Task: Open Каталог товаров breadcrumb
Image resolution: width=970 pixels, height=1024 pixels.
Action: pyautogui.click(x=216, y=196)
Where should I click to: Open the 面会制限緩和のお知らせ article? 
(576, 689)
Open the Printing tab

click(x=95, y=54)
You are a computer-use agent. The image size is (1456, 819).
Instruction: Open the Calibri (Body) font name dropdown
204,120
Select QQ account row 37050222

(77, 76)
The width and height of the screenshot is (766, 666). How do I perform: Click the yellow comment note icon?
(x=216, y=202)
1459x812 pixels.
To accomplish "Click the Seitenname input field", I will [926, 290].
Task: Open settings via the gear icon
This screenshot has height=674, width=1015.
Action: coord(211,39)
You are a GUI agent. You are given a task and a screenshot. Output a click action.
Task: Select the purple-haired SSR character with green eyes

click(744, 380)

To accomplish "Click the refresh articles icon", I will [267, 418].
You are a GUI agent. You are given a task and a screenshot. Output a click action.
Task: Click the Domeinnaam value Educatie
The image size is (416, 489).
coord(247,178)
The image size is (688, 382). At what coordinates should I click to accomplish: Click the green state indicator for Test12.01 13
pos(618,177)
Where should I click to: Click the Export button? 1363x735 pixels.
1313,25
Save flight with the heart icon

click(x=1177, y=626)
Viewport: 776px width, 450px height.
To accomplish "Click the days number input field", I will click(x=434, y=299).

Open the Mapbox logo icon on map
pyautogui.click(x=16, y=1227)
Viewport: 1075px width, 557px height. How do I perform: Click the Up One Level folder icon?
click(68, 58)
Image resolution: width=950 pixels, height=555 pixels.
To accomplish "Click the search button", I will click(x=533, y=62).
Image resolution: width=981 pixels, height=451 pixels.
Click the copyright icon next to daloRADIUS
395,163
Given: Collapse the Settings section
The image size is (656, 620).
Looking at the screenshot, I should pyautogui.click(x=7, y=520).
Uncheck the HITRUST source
==================================================
THE TASK
Write the entries out again verbatim, every one of them.

EXERCISE RESULT
Task: Open Каталог товаров breadcrumb
Image resolution: width=970 pixels, height=1024 pixels.
Action: pyautogui.click(x=216, y=196)
Where should I click to: Open the 面会制限緩和のお知らせ article? 
(576, 689)
Open the Printing tab

click(x=95, y=54)
You are a computer-use agent. The image size is (1456, 819).
Instruction: Open the Calibri (Body) font name dropdown
204,120
Select QQ account row 37050222

(77, 76)
The width and height of the screenshot is (766, 666). How do I perform: Click the yellow comment note icon?
(x=216, y=202)
1459x812 pixels.
To accomplish "Click the Seitenname input field", I will [926, 290].
Task: Open settings via the gear icon
This screenshot has height=674, width=1015.
Action: coord(211,39)
You are a GUI agent. You are given a task and a screenshot. Output a click action.
Task: Select the purple-haired SSR character with green eyes

click(744, 380)

To accomplish "Click the refresh articles icon", I will [267, 418].
You are a GUI agent. You are given a task and a screenshot. Output a click action.
Task: Click the Domeinnaam value Educatie
The image size is (416, 489).
coord(247,178)
The image size is (688, 382). At what coordinates should I click to accomplish: Click the green state indicator for Test12.01 13
pos(618,177)
Where should I click to: Click the Export button? 1363x735 pixels.
1313,25
Save flight with the heart icon

click(x=1177, y=626)
Viewport: 776px width, 450px height.
To accomplish "Click the days number input field", I will click(x=434, y=299).

Open the Mapbox logo icon on map
pyautogui.click(x=16, y=1227)
Viewport: 1075px width, 557px height. How do I perform: Click the Up One Level folder icon?
click(68, 58)
Image resolution: width=950 pixels, height=555 pixels.
To accomplish "Click the search button", I will click(x=533, y=62).
Image resolution: width=981 pixels, height=451 pixels.
Click the copyright icon next to daloRADIUS
395,163
Given: Collapse the Settings section
The image size is (656, 620).
Looking at the screenshot, I should pyautogui.click(x=7, y=520).
Uncheck the HITRUST source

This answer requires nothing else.